(Stored dataset items)
+ + + + +

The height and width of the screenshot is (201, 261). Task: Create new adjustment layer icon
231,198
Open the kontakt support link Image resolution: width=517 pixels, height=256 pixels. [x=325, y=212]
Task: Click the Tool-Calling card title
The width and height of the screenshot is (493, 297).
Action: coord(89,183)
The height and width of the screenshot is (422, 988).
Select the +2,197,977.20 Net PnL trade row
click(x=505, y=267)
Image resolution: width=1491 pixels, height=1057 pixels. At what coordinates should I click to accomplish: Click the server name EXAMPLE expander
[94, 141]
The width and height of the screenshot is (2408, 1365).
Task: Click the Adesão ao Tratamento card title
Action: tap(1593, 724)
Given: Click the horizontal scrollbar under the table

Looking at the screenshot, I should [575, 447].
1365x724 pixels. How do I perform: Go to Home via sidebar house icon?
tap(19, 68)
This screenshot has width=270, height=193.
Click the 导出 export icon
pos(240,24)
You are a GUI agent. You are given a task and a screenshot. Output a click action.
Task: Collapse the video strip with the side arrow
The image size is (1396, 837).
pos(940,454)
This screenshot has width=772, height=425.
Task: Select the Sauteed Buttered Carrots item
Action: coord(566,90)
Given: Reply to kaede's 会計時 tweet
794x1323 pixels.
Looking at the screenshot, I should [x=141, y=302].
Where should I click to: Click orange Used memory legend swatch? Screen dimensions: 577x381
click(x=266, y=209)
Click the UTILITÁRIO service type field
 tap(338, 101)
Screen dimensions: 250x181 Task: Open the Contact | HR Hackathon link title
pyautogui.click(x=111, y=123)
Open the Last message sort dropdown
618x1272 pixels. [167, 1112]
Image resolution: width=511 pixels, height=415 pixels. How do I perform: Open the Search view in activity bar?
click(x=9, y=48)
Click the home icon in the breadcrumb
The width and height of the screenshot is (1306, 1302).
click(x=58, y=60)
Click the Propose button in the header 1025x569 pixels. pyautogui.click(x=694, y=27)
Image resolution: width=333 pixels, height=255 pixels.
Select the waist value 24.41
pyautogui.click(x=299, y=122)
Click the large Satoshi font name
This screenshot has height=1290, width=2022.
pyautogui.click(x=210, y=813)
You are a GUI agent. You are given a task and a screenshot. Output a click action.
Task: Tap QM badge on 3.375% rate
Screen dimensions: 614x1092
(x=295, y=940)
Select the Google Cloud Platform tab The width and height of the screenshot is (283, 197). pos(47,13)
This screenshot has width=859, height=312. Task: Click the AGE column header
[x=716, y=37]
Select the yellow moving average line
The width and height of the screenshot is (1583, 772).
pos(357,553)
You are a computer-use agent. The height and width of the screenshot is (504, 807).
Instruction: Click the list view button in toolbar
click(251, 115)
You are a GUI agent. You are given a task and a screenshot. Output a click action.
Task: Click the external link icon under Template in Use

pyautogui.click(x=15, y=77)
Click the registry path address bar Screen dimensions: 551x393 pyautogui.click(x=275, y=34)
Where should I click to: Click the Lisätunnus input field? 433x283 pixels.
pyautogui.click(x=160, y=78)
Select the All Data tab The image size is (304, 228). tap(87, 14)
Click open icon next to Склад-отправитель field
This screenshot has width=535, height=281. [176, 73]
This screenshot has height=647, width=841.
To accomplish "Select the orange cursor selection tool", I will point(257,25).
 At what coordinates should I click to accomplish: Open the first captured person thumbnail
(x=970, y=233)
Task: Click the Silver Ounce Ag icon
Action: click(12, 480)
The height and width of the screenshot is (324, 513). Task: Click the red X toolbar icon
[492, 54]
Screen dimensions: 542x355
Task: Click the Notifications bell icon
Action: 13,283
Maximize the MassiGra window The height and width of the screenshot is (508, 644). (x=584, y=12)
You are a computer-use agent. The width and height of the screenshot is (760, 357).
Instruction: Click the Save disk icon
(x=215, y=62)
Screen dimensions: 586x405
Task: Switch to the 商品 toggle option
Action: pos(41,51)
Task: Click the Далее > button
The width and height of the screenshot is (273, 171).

+ + + + +

» EXERCISE DETAILS: Rewrite the data above, replacing "Image resolution" with "Screenshot size" wherever it occurs and leaving everything else unchanged.

» EXERCISE RESULT:
The height and width of the screenshot is (201, 261). Task: Create new adjustment layer icon
231,198
Open the kontakt support link Screenshot size: width=517 pixels, height=256 pixels. [x=325, y=212]
Task: Click the Tool-Calling card title
The width and height of the screenshot is (493, 297).
Action: coord(89,183)
The height and width of the screenshot is (422, 988).
Select the +2,197,977.20 Net PnL trade row
click(x=505, y=267)
Screenshot size: width=1491 pixels, height=1057 pixels. At what coordinates should I click to accomplish: Click the server name EXAMPLE expander
[94, 141]
The width and height of the screenshot is (2408, 1365).
Task: Click the Adesão ao Tratamento card title
Action: tap(1593, 724)
Given: Click the horizontal scrollbar under the table

Looking at the screenshot, I should [575, 447].
1365x724 pixels. How do I perform: Go to Home via sidebar house icon?
tap(19, 68)
This screenshot has width=270, height=193.
Click the 导出 export icon
pos(240,24)
You are a GUI agent. You are given a task and a screenshot. Output a click action.
Task: Collapse the video strip with the side arrow
The image size is (1396, 837).
pos(940,454)
This screenshot has width=772, height=425.
Task: Select the Sauteed Buttered Carrots item
Action: coord(566,90)
Given: Reply to kaede's 会計時 tweet
794x1323 pixels.
Looking at the screenshot, I should [x=141, y=302].
Where should I click to: Click orange Used memory legend swatch? Screen dimensions: 577x381
click(x=266, y=209)
Click the UTILITÁRIO service type field
 tap(338, 101)
Screen dimensions: 250x181 Task: Open the Contact | HR Hackathon link title
pyautogui.click(x=111, y=123)
Open the Last message sort dropdown
618x1272 pixels. [167, 1112]
Screenshot size: width=511 pixels, height=415 pixels. How do I perform: Open the Search view in activity bar?
click(x=9, y=48)
Click the home icon in the breadcrumb
The width and height of the screenshot is (1306, 1302).
click(x=58, y=60)
Click the Propose button in the header 1025x569 pixels. pyautogui.click(x=694, y=27)
Screenshot size: width=333 pixels, height=255 pixels.
Select the waist value 24.41
pyautogui.click(x=299, y=122)
Click the large Satoshi font name
This screenshot has height=1290, width=2022.
pyautogui.click(x=210, y=813)
You are a GUI agent. You are given a task and a screenshot. Output a click action.
Task: Tap QM badge on 3.375% rate
Screen dimensions: 614x1092
(x=295, y=940)
Select the Google Cloud Platform tab The width and height of the screenshot is (283, 197). pos(47,13)
This screenshot has width=859, height=312. Task: Click the AGE column header
[x=716, y=37]
Select the yellow moving average line
The width and height of the screenshot is (1583, 772).
pos(357,553)
You are a computer-use agent. The height and width of the screenshot is (504, 807).
Instruction: Click the list view button in toolbar
click(251, 115)
You are a GUI agent. You are given a task and a screenshot. Output a click action.
Task: Click the external link icon under Template in Use

pyautogui.click(x=15, y=77)
Click the registry path address bar Screen dimensions: 551x393 pyautogui.click(x=275, y=34)
Where should I click to: Click the Lisätunnus input field? 433x283 pixels.
pyautogui.click(x=160, y=78)
Select the All Data tab The image size is (304, 228). tap(87, 14)
Click open icon next to Склад-отправитель field
This screenshot has width=535, height=281. [176, 73]
This screenshot has height=647, width=841.
To accomplish "Select the orange cursor selection tool", I will point(257,25).
 At what coordinates should I click to accomplish: Open the first captured person thumbnail
(x=970, y=233)
Task: Click the Silver Ounce Ag icon
Action: click(12, 480)
The height and width of the screenshot is (324, 513). Task: Click the red X toolbar icon
[492, 54]
Screen dimensions: 542x355
Task: Click the Notifications bell icon
Action: 13,283
Maximize the MassiGra window The height and width of the screenshot is (508, 644). (x=584, y=12)
You are a computer-use agent. The width and height of the screenshot is (760, 357).
Instruction: Click the Save disk icon
(x=215, y=62)
Screen dimensions: 586x405
Task: Switch to the 商品 toggle option
Action: pos(41,51)
Task: Click the Далее > button
The width and height of the screenshot is (273, 171).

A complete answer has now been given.